Fig. 27.—Superior Extremity of the Bones of the Forearm of the Horse: Left Limb, Superior Surface.

1, Radius; 2, ulna; 3, olecranon process; 4, coronoid process.

Further, the displacement of the radius is made at the expense of the superior extremity of the neighbouring bone; the radius appears to appropriate more and more the parts which in man belong exclusively to the ulna—for example, the coronoid process. In the plantigrades and the digitigrades half of the process still belongs to the ulna and the remainder to the radius. In the ungulates—the horse, for example—the coronoid process belongs to the radius; the ulna, situated behind the latter, is correspondingly diminished in size.

In brief, when we study this region of the skeleton in plantigrades, then in digitigrades, and finally in unguligrades, we find a kind of progressive absorption of one of the two bones (ulna) by the other (radius), which thus becomes the more developed.

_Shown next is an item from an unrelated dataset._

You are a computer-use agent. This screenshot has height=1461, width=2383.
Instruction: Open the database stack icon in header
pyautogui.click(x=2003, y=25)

It is easy to explain this partial disappearance of the ulna. When the forearm is capable of performing the movements of pronation and supination, the ulna is completely developed, for it is in its small sigmoid cavity that the head of the radius revolves, and it is around its inferior extremity, the head, that the corresponding extremity of the radius turns. But when the movements of rotation of the forearm do not exist, the inferior extremity of the ulna becomes functionally useless and disappears. As to its rôle in the movements of the region of the wrist, that is nil, for we may remember—we will observe it again when we come to treat of the [articulations]—that the hand articulates with the radius alone (radio-carpal articulation); this is the reason that, when the forearm possesses the fullest mobility, the hand follows the movements which that bone makes around the ulna.

It is not so with the articulation at the elbow-joint; there it is the ulna, which, with the humerus, forms the essential parts (humero-ulnar articulation); its olecranon process limits the movement of extension of the forearm. It is for this reason that, even in those quadrupeds in which the ulna is atrophied, the olecranon process presents a relatively considerable degree of development.

We know that on the posterior surface of the inferior extremity of the bones of the human forearm are grooves in which pass the tendons of the posterior and external muscles which, belonging to this region, are directed for insertion towards the hand.